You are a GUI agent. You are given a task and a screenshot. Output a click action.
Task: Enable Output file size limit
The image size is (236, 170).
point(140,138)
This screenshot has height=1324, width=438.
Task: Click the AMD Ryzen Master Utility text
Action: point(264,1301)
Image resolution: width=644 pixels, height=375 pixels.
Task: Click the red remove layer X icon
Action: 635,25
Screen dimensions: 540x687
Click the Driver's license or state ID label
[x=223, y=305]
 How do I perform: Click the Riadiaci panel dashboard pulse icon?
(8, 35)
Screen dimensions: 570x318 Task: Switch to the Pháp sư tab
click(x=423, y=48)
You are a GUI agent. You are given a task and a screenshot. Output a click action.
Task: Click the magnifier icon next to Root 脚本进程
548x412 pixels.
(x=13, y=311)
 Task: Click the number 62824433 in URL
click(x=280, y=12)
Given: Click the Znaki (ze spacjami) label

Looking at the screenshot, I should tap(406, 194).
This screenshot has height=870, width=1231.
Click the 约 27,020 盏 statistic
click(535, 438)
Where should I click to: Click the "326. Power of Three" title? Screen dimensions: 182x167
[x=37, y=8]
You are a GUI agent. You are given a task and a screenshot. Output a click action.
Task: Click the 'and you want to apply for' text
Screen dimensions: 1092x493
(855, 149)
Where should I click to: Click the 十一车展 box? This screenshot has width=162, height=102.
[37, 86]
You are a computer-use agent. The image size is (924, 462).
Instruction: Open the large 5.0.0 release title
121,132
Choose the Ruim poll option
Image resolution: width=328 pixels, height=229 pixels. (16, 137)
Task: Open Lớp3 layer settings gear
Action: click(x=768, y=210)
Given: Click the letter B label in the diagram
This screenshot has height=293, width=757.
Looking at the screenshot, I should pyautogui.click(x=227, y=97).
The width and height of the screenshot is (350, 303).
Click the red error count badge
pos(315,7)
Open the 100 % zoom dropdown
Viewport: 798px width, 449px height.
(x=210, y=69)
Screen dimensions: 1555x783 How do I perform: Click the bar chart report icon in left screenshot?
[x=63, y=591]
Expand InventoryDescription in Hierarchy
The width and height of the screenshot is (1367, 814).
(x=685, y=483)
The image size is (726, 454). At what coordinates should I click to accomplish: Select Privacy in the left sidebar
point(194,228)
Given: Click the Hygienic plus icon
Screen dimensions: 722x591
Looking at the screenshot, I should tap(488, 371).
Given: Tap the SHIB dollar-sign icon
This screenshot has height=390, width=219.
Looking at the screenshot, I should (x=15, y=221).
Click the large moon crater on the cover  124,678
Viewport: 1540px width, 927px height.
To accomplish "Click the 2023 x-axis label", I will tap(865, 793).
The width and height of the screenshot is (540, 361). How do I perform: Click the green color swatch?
──────────
**EXERCISE**
Set down the preceding data verbatim. Every line belongs in the copy.

**EXERCISE SOLUTION**
You are a GUI agent. You are given a task and a screenshot. Output a click action.
Task: Enable Output file size limit
The image size is (236, 170).
point(140,138)
This screenshot has height=1324, width=438.
Task: Click the AMD Ryzen Master Utility text
Action: point(264,1301)
Image resolution: width=644 pixels, height=375 pixels.
Task: Click the red remove layer X icon
Action: 635,25
Screen dimensions: 540x687
Click the Driver's license or state ID label
[x=223, y=305]
 How do I perform: Click the Riadiaci panel dashboard pulse icon?
(8, 35)
Screen dimensions: 570x318 Task: Switch to the Pháp sư tab
click(x=423, y=48)
You are a GUI agent. You are given a task and a screenshot. Output a click action.
Task: Click the magnifier icon next to Root 脚本进程
548x412 pixels.
(x=13, y=311)
 Task: Click the number 62824433 in URL
click(x=280, y=12)
Given: Click the Znaki (ze spacjami) label

Looking at the screenshot, I should tap(406, 194).
This screenshot has height=870, width=1231.
Click the 约 27,020 盏 statistic
click(535, 438)
Where should I click to: Click the "326. Power of Three" title? Screen dimensions: 182x167
[x=37, y=8]
You are a GUI agent. You are given a task and a screenshot. Output a click action.
Task: Click the 'and you want to apply for' text
Screen dimensions: 1092x493
(855, 149)
Where should I click to: Click the 十一车展 box? This screenshot has width=162, height=102.
[37, 86]
You are a computer-use agent. The image size is (924, 462).
Instruction: Open the large 5.0.0 release title
121,132
Choose the Ruim poll option
Image resolution: width=328 pixels, height=229 pixels. (16, 137)
Task: Open Lớp3 layer settings gear
Action: click(x=768, y=210)
Given: Click the letter B label in the diagram
This screenshot has height=293, width=757.
Looking at the screenshot, I should pyautogui.click(x=227, y=97).
The width and height of the screenshot is (350, 303).
Click the red error count badge
pos(315,7)
Open the 100 % zoom dropdown
Viewport: 798px width, 449px height.
(x=210, y=69)
Screen dimensions: 1555x783 How do I perform: Click the bar chart report icon in left screenshot?
[x=63, y=591]
Expand InventoryDescription in Hierarchy
The width and height of the screenshot is (1367, 814).
(x=685, y=483)
The image size is (726, 454). At what coordinates should I click to accomplish: Select Privacy in the left sidebar
point(194,228)
Given: Click the Hygienic plus icon
Screen dimensions: 722x591
Looking at the screenshot, I should tap(488, 371).
Given: Tap the SHIB dollar-sign icon
This screenshot has height=390, width=219.
Looking at the screenshot, I should (x=15, y=221).
Click the large moon crater on the cover  124,678
Viewport: 1540px width, 927px height.
To accomplish "Click the 2023 x-axis label", I will tap(865, 793).
The width and height of the screenshot is (540, 361). How do I perform: Click the green color swatch?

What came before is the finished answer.